From this error message
Error from server (BadRequest):
error when creating "coredns.yaml":
Deployment in version "v1" cannot be handled as a Deployment:
v1.Deployment.Spec:
v1.DeploymentSpec.Template: v
1.PodTemplateSpec.Spec:
v1.PodSpec.Containers: []v1.Container:
v1.Container.Resources:
v1.ResourceRequirements.Requests: Limits: unmarshalerDecoder: quantities must match the regular expression '^([+-]?[0-9.]+)([eEinumkKMGTP]*[-+]?[0-9]*)$', error found in #10 byte of ...|__LIMIT__"},"request|..., bigger context ...|limits":{"memory":"__PILLAR__DNS__MEMORY__LIMIT__"},"requests":{"cpu":"100m","memory":"70Mi"}},"secu|...
This part is root-cause.
unmarshalerDecoder:
quantities must match the regular expression
'^([+-]?[0-9.]+)([eEinumkKMGTP]*[-+]?[0-9]*)$'
What quantities are there?
Seems like
v1.ResourceRequirements.Requests: Limits:
So please, change Requests.Limits from __PILLAR__DNS__MEMORY__LIMIT__ to other value.

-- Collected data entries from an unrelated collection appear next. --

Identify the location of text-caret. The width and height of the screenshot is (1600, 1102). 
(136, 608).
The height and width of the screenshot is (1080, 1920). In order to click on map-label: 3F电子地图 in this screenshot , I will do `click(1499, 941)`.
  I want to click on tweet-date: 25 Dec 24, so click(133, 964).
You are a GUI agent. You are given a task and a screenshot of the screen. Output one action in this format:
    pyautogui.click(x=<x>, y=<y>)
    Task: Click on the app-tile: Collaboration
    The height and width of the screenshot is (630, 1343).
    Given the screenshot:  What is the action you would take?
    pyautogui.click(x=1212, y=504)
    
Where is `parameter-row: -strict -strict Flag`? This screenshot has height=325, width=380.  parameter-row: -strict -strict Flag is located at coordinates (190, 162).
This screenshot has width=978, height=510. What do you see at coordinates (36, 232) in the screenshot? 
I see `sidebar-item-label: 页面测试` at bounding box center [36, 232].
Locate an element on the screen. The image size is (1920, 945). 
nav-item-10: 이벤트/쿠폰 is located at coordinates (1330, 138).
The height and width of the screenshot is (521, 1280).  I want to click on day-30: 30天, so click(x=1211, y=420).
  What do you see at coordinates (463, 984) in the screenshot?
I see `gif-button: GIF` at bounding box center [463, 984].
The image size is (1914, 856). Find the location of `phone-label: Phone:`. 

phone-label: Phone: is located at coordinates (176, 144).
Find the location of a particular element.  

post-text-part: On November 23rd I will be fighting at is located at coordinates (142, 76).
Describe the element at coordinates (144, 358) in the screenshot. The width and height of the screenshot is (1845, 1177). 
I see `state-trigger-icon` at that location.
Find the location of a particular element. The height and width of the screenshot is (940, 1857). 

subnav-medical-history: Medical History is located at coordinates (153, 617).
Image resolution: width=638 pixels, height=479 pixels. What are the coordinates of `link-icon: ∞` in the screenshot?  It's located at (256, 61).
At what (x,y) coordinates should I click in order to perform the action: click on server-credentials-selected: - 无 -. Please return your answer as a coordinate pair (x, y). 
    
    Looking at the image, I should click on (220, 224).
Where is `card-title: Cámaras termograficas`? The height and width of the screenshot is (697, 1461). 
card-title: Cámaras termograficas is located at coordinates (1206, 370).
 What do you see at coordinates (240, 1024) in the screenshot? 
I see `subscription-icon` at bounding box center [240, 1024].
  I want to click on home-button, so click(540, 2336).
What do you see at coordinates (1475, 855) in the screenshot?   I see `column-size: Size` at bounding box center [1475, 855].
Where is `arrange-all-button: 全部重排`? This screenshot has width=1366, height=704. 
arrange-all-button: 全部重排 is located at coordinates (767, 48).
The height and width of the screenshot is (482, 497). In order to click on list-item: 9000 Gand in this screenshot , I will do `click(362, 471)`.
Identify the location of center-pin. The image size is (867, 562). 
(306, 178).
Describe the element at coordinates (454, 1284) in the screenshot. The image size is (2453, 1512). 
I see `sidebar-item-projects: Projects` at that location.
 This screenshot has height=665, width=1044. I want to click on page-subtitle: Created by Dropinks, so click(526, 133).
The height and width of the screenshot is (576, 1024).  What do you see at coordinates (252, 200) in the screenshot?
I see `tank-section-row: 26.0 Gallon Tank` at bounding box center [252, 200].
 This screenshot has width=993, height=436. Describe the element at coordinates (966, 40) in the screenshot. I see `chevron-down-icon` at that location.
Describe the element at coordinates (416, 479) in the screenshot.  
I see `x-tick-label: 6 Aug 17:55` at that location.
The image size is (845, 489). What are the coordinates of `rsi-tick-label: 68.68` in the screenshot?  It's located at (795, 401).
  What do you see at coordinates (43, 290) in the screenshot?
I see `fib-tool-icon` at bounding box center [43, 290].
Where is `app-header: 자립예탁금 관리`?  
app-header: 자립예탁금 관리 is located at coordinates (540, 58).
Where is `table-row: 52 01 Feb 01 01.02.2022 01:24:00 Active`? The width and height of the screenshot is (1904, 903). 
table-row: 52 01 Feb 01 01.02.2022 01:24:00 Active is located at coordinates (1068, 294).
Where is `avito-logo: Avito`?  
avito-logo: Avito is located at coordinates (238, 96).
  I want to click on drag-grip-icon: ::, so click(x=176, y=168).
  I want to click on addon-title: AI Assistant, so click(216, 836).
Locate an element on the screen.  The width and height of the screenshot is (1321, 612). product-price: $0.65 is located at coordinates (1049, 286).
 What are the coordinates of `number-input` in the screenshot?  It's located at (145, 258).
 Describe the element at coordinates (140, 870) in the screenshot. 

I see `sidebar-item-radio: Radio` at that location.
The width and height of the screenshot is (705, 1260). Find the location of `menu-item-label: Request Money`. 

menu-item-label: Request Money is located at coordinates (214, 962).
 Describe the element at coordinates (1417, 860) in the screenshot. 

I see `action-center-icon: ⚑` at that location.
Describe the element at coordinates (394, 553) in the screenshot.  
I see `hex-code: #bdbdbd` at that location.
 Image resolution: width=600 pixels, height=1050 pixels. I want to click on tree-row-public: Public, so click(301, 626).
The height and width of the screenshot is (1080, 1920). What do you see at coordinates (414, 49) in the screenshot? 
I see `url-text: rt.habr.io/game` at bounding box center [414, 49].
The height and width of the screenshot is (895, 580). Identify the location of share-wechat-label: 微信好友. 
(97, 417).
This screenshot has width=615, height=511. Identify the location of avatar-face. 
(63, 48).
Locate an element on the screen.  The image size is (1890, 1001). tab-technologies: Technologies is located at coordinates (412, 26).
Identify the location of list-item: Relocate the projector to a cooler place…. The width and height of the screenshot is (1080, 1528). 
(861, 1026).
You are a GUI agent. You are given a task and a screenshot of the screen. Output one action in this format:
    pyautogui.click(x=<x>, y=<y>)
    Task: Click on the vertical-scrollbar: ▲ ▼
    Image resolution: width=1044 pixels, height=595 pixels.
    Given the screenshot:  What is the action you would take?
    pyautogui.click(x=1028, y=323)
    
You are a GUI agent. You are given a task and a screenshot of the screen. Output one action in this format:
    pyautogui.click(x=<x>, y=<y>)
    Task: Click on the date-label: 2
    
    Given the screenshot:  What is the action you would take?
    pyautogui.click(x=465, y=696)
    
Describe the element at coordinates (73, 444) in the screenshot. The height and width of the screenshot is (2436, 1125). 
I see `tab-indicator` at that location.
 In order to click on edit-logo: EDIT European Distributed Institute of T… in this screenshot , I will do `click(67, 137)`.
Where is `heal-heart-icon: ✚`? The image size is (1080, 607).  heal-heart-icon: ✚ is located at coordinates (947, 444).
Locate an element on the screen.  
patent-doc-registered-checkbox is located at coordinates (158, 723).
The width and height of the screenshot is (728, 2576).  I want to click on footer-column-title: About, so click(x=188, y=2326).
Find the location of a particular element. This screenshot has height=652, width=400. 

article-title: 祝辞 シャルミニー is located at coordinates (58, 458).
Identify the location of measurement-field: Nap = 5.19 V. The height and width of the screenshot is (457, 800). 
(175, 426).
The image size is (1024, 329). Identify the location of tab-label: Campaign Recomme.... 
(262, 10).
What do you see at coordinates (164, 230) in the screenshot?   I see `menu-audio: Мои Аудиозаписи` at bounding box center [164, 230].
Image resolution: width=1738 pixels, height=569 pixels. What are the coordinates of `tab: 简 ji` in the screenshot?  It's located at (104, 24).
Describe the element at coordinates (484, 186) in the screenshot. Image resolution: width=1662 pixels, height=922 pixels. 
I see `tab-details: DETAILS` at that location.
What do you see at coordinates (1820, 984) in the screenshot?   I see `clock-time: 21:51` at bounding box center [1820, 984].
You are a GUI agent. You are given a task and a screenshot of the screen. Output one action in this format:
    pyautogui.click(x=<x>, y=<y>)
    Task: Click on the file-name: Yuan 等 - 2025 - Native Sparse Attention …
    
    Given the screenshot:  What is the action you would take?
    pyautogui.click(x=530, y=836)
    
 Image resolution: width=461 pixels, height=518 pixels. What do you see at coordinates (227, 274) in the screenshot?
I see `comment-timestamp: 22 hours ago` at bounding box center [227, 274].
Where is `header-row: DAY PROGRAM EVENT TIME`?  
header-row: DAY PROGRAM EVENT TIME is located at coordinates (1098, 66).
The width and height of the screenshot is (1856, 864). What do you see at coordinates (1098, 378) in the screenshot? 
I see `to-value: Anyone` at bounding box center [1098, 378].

Please refer to coredns/deployment in your deployments there are fields like limits {"memory":"__PILLAR__DNS__MEMORY__LIMIT__".
As described in the docs you can use own script to override some parameters while switching from kube-dns to COREDNS there is deploy script.
Installing CoreDNS
In Kubernetes version 1.13 and later the CoreDNS feature gate is removed and CoreDNS is used by default.
So you can use your original installation and see default values in config map and deployment.
kubectl get configmap coredns -n kube-system -o yaml
Hope this help.